David WardBy David Ward

One of these fine October evenings, look straight up over head for one of the most amazing stars in the sky, Deneb. It belongs to three different star groupings – the head of the Northern Cross, the tail of Cygnus the Swan, and one of the three points of the Summer Triangle. Its Arabic name means “the tail of the hen.”

Deneb’s claim to fame is its brightness. It is by far the most luminous star visible in the sky, shining at a whopping 200,000 times brighter than our sun. So why does it not appear to be the brightest star up in the sky?

That is because it is a long ways out there. No one really knows for sure how far away it is because its distance is at the limit of triangulation, a simple method of trigonometry that astronomers use to calculate the distance to the closer stars. Some of the latest estimates place it at a distance of 2,600 light years away. That means if you are out gazing at Deneb, those little photons hitting your eyeballs left that star 500 years before Julius Caesar of Rome was born! Remember that those photons travel so fast they can buzz around the Earth seven-and-a-half times in one second. So Deneb is not only the most luminous star we can see, it is also far, far farther away than all the other stars that up there.
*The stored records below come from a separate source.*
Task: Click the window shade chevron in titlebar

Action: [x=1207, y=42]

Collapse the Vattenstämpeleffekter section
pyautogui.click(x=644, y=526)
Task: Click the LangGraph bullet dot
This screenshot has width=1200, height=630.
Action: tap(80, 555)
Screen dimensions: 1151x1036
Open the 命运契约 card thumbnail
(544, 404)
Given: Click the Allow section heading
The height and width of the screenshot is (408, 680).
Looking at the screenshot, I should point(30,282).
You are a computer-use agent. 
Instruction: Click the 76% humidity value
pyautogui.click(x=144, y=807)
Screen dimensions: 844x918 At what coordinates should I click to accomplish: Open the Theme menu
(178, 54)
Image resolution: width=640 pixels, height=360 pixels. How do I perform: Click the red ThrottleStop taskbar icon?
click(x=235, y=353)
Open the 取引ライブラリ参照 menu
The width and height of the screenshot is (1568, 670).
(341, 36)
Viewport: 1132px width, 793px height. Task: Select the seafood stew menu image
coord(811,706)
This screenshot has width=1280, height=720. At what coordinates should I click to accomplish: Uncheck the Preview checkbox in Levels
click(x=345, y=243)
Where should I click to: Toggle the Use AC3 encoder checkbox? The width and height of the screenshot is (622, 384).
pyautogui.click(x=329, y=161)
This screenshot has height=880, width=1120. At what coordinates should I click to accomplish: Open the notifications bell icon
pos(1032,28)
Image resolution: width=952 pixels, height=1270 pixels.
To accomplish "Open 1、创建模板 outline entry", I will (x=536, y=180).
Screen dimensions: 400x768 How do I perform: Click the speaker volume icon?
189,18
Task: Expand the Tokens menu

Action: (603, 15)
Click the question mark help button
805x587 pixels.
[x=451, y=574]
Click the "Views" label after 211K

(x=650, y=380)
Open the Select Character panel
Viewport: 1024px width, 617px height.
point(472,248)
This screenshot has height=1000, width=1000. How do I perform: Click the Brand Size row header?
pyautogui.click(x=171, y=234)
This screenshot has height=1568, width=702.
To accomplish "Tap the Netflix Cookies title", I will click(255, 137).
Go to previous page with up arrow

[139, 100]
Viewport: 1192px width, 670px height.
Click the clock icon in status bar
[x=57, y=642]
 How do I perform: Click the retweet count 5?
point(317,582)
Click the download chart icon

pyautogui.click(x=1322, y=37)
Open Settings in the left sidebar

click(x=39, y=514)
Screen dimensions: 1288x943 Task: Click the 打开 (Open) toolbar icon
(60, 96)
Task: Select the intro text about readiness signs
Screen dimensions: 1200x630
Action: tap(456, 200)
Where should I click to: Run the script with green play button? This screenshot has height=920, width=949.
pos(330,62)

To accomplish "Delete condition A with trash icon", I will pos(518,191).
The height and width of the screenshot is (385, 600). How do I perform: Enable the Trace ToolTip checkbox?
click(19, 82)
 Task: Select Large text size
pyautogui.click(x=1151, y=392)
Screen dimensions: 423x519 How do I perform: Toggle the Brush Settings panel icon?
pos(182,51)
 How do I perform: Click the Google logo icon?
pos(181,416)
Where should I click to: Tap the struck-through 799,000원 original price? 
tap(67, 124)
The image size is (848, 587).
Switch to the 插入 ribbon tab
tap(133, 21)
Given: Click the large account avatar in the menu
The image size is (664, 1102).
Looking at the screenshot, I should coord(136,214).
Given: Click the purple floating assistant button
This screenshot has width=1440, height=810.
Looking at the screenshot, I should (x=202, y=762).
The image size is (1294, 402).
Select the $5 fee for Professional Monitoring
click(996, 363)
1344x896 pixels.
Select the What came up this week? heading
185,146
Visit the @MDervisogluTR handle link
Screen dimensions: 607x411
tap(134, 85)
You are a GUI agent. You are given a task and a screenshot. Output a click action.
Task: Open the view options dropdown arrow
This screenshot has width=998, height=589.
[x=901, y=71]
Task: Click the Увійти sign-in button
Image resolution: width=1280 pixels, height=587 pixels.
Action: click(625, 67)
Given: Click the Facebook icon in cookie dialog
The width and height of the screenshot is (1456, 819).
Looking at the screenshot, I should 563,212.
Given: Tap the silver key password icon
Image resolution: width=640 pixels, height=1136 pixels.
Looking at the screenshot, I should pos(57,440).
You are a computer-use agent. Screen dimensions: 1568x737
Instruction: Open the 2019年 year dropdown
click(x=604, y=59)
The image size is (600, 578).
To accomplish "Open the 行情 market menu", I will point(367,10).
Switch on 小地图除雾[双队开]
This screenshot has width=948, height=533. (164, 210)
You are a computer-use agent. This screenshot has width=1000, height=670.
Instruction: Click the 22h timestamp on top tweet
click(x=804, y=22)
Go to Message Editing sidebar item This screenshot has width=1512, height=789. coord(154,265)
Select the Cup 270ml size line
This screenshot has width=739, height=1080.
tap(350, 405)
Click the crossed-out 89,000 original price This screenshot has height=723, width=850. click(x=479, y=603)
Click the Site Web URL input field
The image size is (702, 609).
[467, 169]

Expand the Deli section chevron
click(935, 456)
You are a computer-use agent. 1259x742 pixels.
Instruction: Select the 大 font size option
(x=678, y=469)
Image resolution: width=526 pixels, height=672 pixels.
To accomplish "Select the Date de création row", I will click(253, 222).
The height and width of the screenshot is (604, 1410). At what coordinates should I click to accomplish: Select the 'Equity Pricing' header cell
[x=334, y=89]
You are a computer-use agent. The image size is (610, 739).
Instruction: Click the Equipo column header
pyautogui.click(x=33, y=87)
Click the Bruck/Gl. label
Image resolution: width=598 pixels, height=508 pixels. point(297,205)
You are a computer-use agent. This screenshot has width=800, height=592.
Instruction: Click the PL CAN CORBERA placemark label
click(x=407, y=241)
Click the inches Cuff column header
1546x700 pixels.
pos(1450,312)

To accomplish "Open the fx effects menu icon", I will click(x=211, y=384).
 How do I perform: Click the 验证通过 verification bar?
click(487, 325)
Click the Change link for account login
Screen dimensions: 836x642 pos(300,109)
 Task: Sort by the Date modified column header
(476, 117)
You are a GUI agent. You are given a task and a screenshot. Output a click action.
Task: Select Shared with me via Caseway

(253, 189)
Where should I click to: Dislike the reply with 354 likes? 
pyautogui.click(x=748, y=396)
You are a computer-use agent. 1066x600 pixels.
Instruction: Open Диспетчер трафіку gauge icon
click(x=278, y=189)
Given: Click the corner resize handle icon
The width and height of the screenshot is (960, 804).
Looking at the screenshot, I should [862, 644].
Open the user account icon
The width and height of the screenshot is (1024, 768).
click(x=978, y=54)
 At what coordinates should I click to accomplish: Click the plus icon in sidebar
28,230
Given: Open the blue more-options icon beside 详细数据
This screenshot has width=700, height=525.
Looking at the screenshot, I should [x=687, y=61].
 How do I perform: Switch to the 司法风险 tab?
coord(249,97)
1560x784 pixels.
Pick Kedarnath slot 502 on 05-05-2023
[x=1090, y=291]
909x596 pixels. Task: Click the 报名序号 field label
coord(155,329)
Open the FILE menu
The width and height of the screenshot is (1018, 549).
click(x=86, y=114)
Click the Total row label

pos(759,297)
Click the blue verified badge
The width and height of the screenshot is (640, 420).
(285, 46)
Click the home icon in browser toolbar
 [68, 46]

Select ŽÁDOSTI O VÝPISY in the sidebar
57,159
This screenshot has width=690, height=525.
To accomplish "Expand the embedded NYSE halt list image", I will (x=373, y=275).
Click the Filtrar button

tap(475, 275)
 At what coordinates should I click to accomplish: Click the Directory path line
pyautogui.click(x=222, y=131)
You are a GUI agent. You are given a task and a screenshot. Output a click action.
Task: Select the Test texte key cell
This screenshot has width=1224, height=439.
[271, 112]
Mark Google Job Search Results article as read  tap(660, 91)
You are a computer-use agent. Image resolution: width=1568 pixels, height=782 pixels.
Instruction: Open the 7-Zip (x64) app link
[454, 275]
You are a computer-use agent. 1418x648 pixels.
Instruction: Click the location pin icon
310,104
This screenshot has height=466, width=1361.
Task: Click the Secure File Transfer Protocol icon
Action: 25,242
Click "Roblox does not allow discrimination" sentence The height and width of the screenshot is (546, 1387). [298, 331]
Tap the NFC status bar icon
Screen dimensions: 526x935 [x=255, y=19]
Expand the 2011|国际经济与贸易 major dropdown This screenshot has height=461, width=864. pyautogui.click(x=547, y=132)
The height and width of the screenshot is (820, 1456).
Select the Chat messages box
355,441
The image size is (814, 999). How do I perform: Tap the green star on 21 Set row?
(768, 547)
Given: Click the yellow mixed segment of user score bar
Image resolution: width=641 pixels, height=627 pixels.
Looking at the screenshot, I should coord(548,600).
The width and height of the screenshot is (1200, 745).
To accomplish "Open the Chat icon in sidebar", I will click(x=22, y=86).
Take a look at the bright stars Vega just west of Deneb and Altair to the southwest. These are the other two stars in the large star grouping known as the Summer Triangle. They are in our stellar neighborhood, not right next door but just down the block a piece, you might say. If Deneb were as close as either Vega or Altair, it would shine 15 times as bright as the planet Venus and cast shadows by its light!

Deneb is a big star and big stars gobble up their fuel as voraciously as pigs at the sty. Our smallish sun conserves its fuel to last billions of years, which is one of the many reasons we happen to find ourselves on this little planet. There has been time enough for advanced life to develop here.

Deneb is much younger than our sun and in a few million years it will blow itself to smithereens in a supernova explosion. When that happens it may briefly shine brighter than all the 200 billion to 300 billion other stars in our galaxy put together. If Deneb had any planets circling around it, life would not have had time to develop anything more complex than a microbe there.

Have you ever wondered where you are going in life? Maybe you are driving down to Costco in Wenatchee this weekend or catching a plane to Hawaii for a vacation. In the big picture the answer to that question lies in the stars. Guess what? You are really going to Deneb!

Our sun is revolving around that giant merry-go-round of stars in the sky we call the Milky Way Galaxy headed toward that very distant, very luminous star, dragging Earth along with it. When will we get there? You would think that traveling at a speed of over 500,000 miles per hour we might arrive at some point in the foreseeable future. Actually, the answer is “never” because Deneb is not sitting still either. It is cruising along also, forever ahead of us and out of our reach.

If all these big numbers are making your head spin, try looking for something a lot closer to home. Low in the southwest just after sunset, the planet Venus shines brighter than anything else up there besides the sun and moon. At only 40 million or 50 million miles distant from us it is practically a stone’s throw away! Watch a small crescent moon dance with the goddess of love on the nights of Oct. 7 and 8.

If you are up late the planet Jupiter shines brightly in the stars of the constellation Gemini the twins in the east. Jupiter will be a beautiful addition to the bright stars of winter again this year.

Do not forget to look up every now and then from our tiny little world and gaze at the wonders of the big amazing universe in which we live.